Monrovia – Facing mounting questions about his reluctance to declare his assets or encourage newly-appointed members of his administration to do so, President George Manneh Weah is being heavily criticized in the wake of the demolition of his 9th Street home. Many Liberians have taken to social media to voice their anger that the President is undertaking a building project of his personal property without declaring his assets, especially in the backdrop of the government’s controversial pro-poor policy.
Section 10.1 of the revised Code of Conduct referencing declaration of Assets and Performance Bonds states: “Every Public Official and Employee of Government involved in making decisions affecting contracting, tendering or procurement, and issuance of licenses of various types shall sign performance or financial bonds and shall in addition declare his or her income, assets and liabilities prior to taking office and thereafter: (a) at the end of every three years; (b) on promotion or progression from one level to another; (c) upon transfer to another public office; and (d). upon retirement or resignation.” Mr. Abraham Darius Dillon of the opposition Liberty Party whose Darius Dillon Exchange forum draws thousands of followers questioned the timing of the President’s demolition project.

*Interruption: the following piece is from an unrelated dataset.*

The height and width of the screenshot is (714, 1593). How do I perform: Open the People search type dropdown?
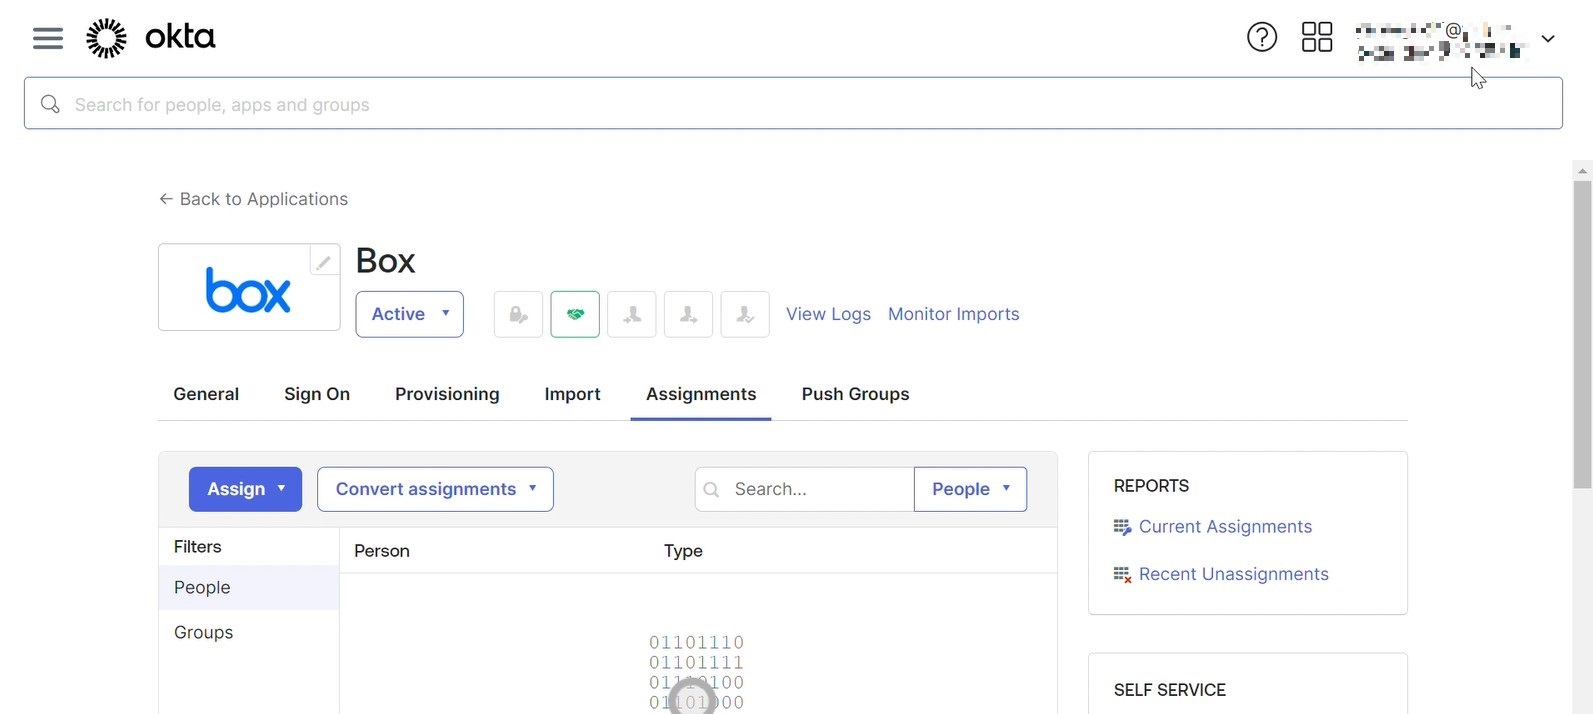tap(970, 489)

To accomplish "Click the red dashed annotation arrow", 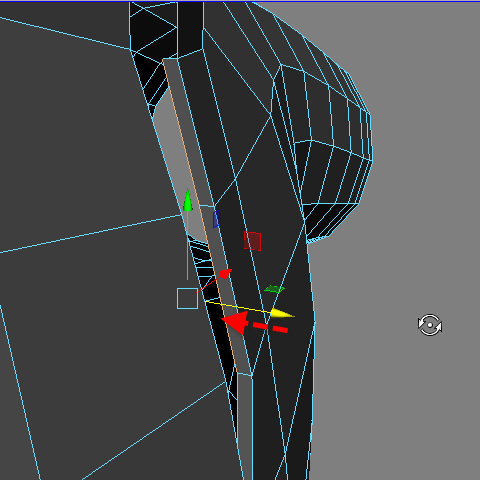I will [255, 324].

Mr. Dillon told FrontPageAfrica Thursday: “It is interesting that after all these years, Mr. George Weah is only now demolishing his house when he is President of Liberia. I would not want to rush into judgment because I have no credible information as why the building is being demolished. “I call on Mr. Weah to speak out and clear the air. Is the house being demolished for a new construction?
Is the property being leased out? With massive corruption permeating public circles, it is over time now that Mr. Weah declared his assets in keeping with law.” Mitchell K. London, writing on the Liberian Trust Communications Chatroom(LTC) wrote: “The continent of Africa, especially Liberia is an interesting place to be. Interestingly, not good but the crazy things that happen everyday. President George Weah Chose to demolish his house only when he’s president. Why now? Is it the only time he can now afford to rebuild?”
Daniel Moinamah Jah threw a few jabs at the government’s pro-poor agenda. “This government making everything hard for the poor people. Prices just going up and up. President building new house and Koijee wearing tuxedo everyday.” Dominic J. Musa opined: “Why can’t Gbaku Weah demolish his foundation and rebuild it for learning purpose, but thinking on building a Castle for he and his Jamaican family?
“It’s too soon to criticize him, but its not too soon to divert state funds into his personal use?” Dan Tweh highlighted the issue of assets: “This is why President Weah and his gang will not declare their assets. They want to do illegal things without trace. If Weah had money as you claim, why he didn’t’ rebuild this house until now. President George Weah is not transparent, I have told you. God save us.” The new government came under similar criticisms during its early days when a FrontPageAfrica investigation found that some US$39,000 had been spent to refurbish President Weah’s office at the Ministry of Foreign Affairs and that of his wife.
Documents previously published by FrontPageAfrica show that US$286,450 has been cashed out by the Ministry of Finance and Development Planning to the Ministry of State for the replacement of iron rails at the Ministry of Foreign Affairs (MFA) and the refurbishment of the home of Vice President Taylor.
GSA through the Ministry of State from the Finance Ministry requested the amounts, but sources within MFA hinted FrontPageAfrica that the GSA request was upon the instruction of President Weah when he was still President-elect. President Weah, like his predecessor, Ellen Johnson-Sirleaf is using the Ministry of Foreign Affairs as his office. The Executive Mansion has not been used since a 2007 fire gutted the fifth floor. The Sirleaf administration came under public condemnation for failing to get the Executive Mansion ready for use. The massive renovation spending has drawn comparison to the US where Hud Secretary Ben Carson and his wife are struggling to explain why they spent $US31,000 furniture set for his office at the department of housing and urban development.
Carson and his spokesman Raffi Williams repeatedly claimed that the Hud secretary was not involved in a decision to make the purchase. “Nobody was more surprised than me,” Carson said in a statement, before saying that he would cancel the order amid the controversy. Williams, who initially denied that the furniture order existed, also insisted that Carson had no involvement. Millions are allocated in the Liberian budget annually for furniture and vehicles with very little set aside toward projects targeting the poor and needy.